**PROBLEM TO WORK ON**
Would you restate the data exactly as given?

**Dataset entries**
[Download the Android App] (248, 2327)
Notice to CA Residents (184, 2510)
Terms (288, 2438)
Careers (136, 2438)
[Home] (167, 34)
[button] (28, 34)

**EXERCISE SOLUTION**
[Download the Android App] (248, 2327)
Notice to CA Residents (184, 2510)
Terms (288, 2438)
Careers (136, 2438)
[Home] (167, 34)
[button] (28, 34)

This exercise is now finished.